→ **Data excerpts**
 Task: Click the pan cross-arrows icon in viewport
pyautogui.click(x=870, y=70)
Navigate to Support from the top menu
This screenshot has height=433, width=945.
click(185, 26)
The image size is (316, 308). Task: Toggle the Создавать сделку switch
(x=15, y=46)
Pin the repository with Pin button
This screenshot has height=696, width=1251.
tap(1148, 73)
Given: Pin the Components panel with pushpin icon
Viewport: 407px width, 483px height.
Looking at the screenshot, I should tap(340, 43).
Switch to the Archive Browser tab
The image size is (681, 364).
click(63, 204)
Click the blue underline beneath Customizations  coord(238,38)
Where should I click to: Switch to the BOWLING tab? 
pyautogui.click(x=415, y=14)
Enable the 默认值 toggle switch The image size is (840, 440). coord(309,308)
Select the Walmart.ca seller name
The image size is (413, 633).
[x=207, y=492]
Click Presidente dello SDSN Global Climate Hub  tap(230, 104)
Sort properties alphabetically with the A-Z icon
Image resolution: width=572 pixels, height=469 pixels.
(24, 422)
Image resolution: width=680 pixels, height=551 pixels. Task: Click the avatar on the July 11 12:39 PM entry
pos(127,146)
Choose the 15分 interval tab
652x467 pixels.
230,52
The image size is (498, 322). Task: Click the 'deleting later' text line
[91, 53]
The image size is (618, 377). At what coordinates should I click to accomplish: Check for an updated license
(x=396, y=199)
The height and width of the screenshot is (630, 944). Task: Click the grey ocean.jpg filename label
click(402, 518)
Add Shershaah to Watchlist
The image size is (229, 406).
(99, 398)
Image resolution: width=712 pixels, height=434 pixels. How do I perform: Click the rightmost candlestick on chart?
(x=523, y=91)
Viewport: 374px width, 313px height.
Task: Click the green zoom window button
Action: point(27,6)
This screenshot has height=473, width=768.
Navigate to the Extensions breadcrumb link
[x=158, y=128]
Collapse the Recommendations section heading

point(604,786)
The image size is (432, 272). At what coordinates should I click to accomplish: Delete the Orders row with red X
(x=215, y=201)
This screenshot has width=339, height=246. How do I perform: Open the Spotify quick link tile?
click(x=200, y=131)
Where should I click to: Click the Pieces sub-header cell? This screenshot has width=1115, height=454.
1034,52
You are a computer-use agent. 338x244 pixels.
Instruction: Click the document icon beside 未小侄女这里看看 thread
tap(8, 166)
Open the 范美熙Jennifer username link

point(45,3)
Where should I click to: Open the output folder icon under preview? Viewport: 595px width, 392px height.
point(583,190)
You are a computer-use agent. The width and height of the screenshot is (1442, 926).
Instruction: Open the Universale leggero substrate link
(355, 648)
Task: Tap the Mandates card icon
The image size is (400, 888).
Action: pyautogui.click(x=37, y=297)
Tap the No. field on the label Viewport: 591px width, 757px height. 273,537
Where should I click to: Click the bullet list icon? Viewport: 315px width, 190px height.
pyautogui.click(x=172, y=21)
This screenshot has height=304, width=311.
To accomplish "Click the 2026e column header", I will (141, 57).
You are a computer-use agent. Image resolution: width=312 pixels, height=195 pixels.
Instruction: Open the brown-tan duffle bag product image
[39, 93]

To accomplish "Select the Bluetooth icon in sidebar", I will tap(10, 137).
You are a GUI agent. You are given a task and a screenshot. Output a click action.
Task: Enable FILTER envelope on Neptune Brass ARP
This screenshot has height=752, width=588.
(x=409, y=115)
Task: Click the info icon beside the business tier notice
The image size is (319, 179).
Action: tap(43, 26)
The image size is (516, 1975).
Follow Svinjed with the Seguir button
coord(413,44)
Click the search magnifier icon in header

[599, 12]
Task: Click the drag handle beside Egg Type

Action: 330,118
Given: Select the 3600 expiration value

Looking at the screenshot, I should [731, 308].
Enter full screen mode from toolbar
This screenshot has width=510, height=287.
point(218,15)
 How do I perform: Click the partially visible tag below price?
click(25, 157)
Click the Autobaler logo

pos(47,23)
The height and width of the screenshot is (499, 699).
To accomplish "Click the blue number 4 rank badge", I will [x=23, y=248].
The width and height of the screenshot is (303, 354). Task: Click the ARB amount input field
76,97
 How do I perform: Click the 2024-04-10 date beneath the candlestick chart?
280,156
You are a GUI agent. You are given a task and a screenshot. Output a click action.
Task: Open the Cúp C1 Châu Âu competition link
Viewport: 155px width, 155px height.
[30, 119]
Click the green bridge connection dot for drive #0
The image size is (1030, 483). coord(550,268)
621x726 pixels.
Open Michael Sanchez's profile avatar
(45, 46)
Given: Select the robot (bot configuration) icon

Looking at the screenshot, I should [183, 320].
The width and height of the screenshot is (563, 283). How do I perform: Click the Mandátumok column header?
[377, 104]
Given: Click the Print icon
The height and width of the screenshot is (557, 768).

→ **WORK TASK**
For this exercise, give the entries above again with no difference at all.

→ **OUTPUT OF THE EXERCISE**
 Task: Click the pan cross-arrows icon in viewport
pyautogui.click(x=870, y=70)
Navigate to Support from the top menu
This screenshot has height=433, width=945.
click(185, 26)
The image size is (316, 308). Task: Toggle the Создавать сделку switch
(x=15, y=46)
Pin the repository with Pin button
This screenshot has height=696, width=1251.
tap(1148, 73)
Given: Pin the Components panel with pushpin icon
Viewport: 407px width, 483px height.
Looking at the screenshot, I should tap(340, 43).
Switch to the Archive Browser tab
The image size is (681, 364).
click(63, 204)
Click the blue underline beneath Customizations  coord(238,38)
Where should I click to: Switch to the BOWLING tab? 
pyautogui.click(x=415, y=14)
Enable the 默认值 toggle switch The image size is (840, 440). coord(309,308)
Select the Walmart.ca seller name
The image size is (413, 633).
[x=207, y=492]
Click Presidente dello SDSN Global Climate Hub  tap(230, 104)
Sort properties alphabetically with the A-Z icon
Image resolution: width=572 pixels, height=469 pixels.
(24, 422)
Image resolution: width=680 pixels, height=551 pixels. Task: Click the avatar on the July 11 12:39 PM entry
pos(127,146)
Choose the 15分 interval tab
652x467 pixels.
230,52
The image size is (498, 322). Task: Click the 'deleting later' text line
[91, 53]
The image size is (618, 377). At what coordinates should I click to accomplish: Check for an updated license
(x=396, y=199)
The height and width of the screenshot is (630, 944). Task: Click the grey ocean.jpg filename label
click(402, 518)
Add Shershaah to Watchlist
The image size is (229, 406).
(99, 398)
Image resolution: width=712 pixels, height=434 pixels. How do I perform: Click the rightmost candlestick on chart?
(x=523, y=91)
Viewport: 374px width, 313px height.
Task: Click the green zoom window button
Action: point(27,6)
This screenshot has height=473, width=768.
Navigate to the Extensions breadcrumb link
[x=158, y=128]
Collapse the Recommendations section heading

point(604,786)
The image size is (432, 272). At what coordinates should I click to accomplish: Delete the Orders row with red X
(x=215, y=201)
This screenshot has width=339, height=246. How do I perform: Open the Spotify quick link tile?
click(x=200, y=131)
Where should I click to: Click the Pieces sub-header cell? This screenshot has width=1115, height=454.
1034,52
You are a computer-use agent. 338x244 pixels.
Instruction: Click the document icon beside 未小侄女这里看看 thread
tap(8, 166)
Open the 范美熙Jennifer username link

point(45,3)
Where should I click to: Open the output folder icon under preview? Viewport: 595px width, 392px height.
point(583,190)
You are a computer-use agent. The width and height of the screenshot is (1442, 926).
Instruction: Open the Universale leggero substrate link
(355, 648)
Task: Tap the Mandates card icon
The image size is (400, 888).
Action: pyautogui.click(x=37, y=297)
Tap the No. field on the label Viewport: 591px width, 757px height. 273,537
Where should I click to: Click the bullet list icon? Viewport: 315px width, 190px height.
pyautogui.click(x=172, y=21)
This screenshot has height=304, width=311.
To accomplish "Click the 2026e column header", I will (141, 57).
You are a computer-use agent. Image resolution: width=312 pixels, height=195 pixels.
Instruction: Open the brown-tan duffle bag product image
[39, 93]

To accomplish "Select the Bluetooth icon in sidebar", I will tap(10, 137).
You are a GUI agent. You are given a task and a screenshot. Output a click action.
Task: Enable FILTER envelope on Neptune Brass ARP
This screenshot has height=752, width=588.
(x=409, y=115)
Task: Click the info icon beside the business tier notice
The image size is (319, 179).
Action: tap(43, 26)
The image size is (516, 1975).
Follow Svinjed with the Seguir button
coord(413,44)
Click the search magnifier icon in header

[599, 12]
Task: Click the drag handle beside Egg Type

Action: 330,118
Given: Select the 3600 expiration value

Looking at the screenshot, I should [731, 308].
Enter full screen mode from toolbar
This screenshot has width=510, height=287.
point(218,15)
 How do I perform: Click the partially visible tag below price?
click(25, 157)
Click the Autobaler logo

pos(47,23)
The height and width of the screenshot is (499, 699).
To accomplish "Click the blue number 4 rank badge", I will [x=23, y=248].
The width and height of the screenshot is (303, 354). Task: Click the ARB amount input field
76,97
 How do I perform: Click the 2024-04-10 date beneath the candlestick chart?
280,156
You are a GUI agent. You are given a task and a screenshot. Output a click action.
Task: Open the Cúp C1 Châu Âu competition link
Viewport: 155px width, 155px height.
[30, 119]
Click the green bridge connection dot for drive #0
The image size is (1030, 483). coord(550,268)
621x726 pixels.
Open Michael Sanchez's profile avatar
(45, 46)
Given: Select the robot (bot configuration) icon

Looking at the screenshot, I should [183, 320].
The width and height of the screenshot is (563, 283). How do I perform: Click the Mandátumok column header?
[377, 104]
Given: Click the Print icon
The height and width of the screenshot is (557, 768).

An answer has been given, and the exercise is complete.